[start Text block]

On Wed, Oct 29, 2025 at 08:06:36PM +0000, Teddy Astie wrote:
> Le 29/10/2025 à 19:55, Roger Pau Monné a écrit :
> > On Wed, Oct 29, 2025 at 06:26:14PM +0000, Teddy Astie wrote:
> >> Introduce a new flag to force the x2APIC enabled and preventing a
> >> guest from switching back LAPIC to xAPIC mode.
> >>
> >> The semantics of this mode are based IA32_XAPIC_DISABLE_STATUS
> >> architectural MSR of Intel specification.
> >>
> >> Signed-off-by: Teddy Astie <[email protected]>
> > 
> > Thanks, some initial comments below.
> > 
> >> ---
> >> This feature can be useful for various reasons, starting with SEV as
> >> it is complicated (especially with SEV-ES) to handle MMIO, and legacy
> >> xAPIC is one thing that needs MMIO intercepts (and Linux uses it during
> >> boot unless x2APIC is initially enabled, even if it switches to
> >> x2apic afterward). It could also be interesting to reduce the attack
> >> surface of the hypervisor (by only exposing x2apic to the guest).

[end Text block]
[start Source data]

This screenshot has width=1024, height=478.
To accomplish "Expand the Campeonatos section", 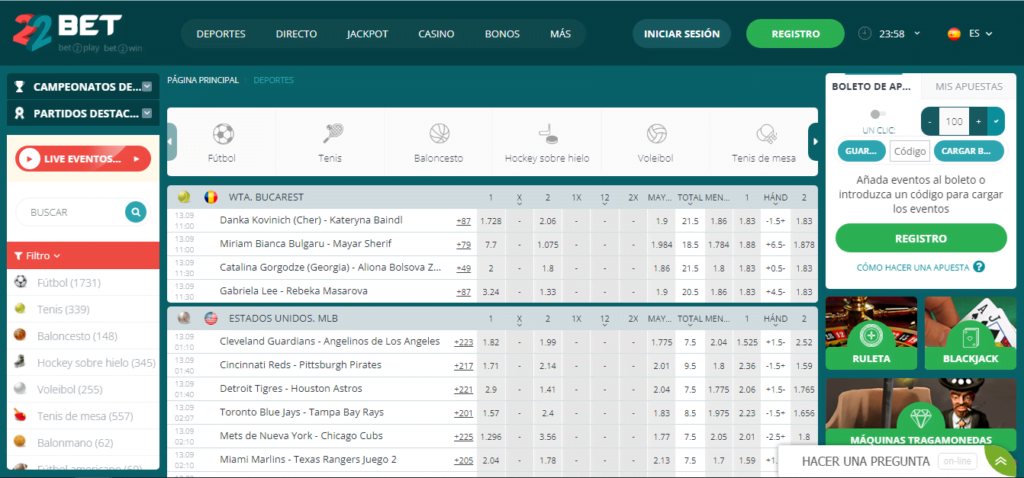I will click(x=147, y=87).
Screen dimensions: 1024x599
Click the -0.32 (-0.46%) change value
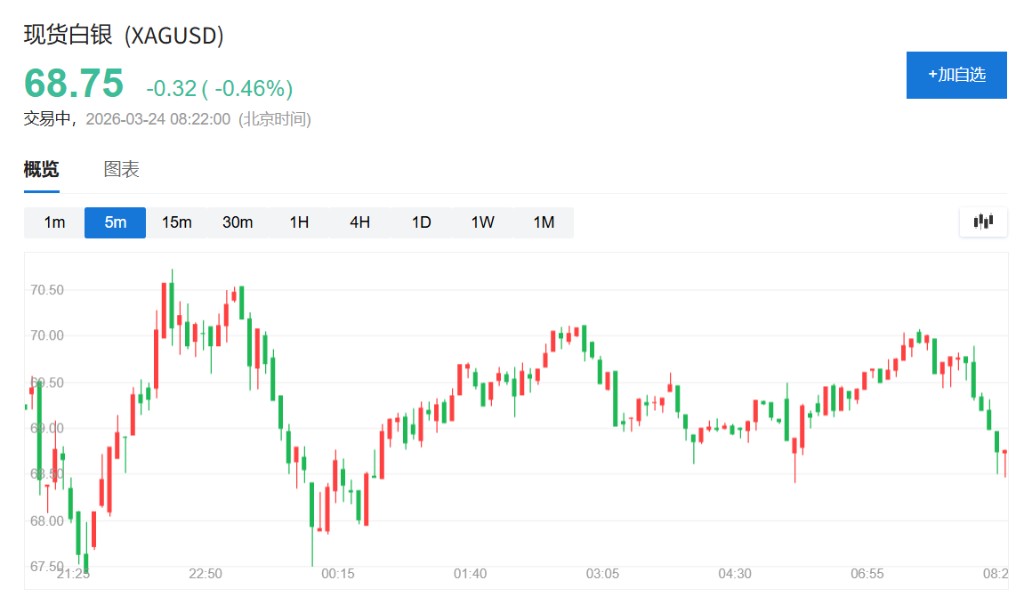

[end Source data]

**What to do**
Reproduce the x2APIC patch discussion in full, keeping every character and line unchanged. The listing plays no part in what comes next.

**Task solution**
On Wed, Oct 29, 2025 at 08:06:36PM +0000, Teddy Astie wrote:
> Le 29/10/2025 à 19:55, Roger Pau Monné a écrit :
> > On Wed, Oct 29, 2025 at 06:26:14PM +0000, Teddy Astie wrote:
> >> Introduce a new flag to force the x2APIC enabled and preventing a
> >> guest from switching back LAPIC to xAPIC mode.
> >>
> >> The semantics of this mode are based IA32_XAPIC_DISABLE_STATUS
> >> architectural MSR of Intel specification.
> >>
> >> Signed-off-by: Teddy Astie <[email protected]>
> > 
> > Thanks, some initial comments below.
> > 
> >> ---
> >> This feature can be useful for various reasons, starting with SEV as
> >> it is complicated (especially with SEV-ES) to handle MMIO, and legacy
> >> xAPIC is one thing that needs MMIO intercepts (and Linux uses it during
> >> boot unless x2APIC is initially enabled, even if it switches to
> >> x2apic afterward). It could also be interesting to reduce the attack
> >> surface of the hypervisor (by only exposing x2apic to the guest).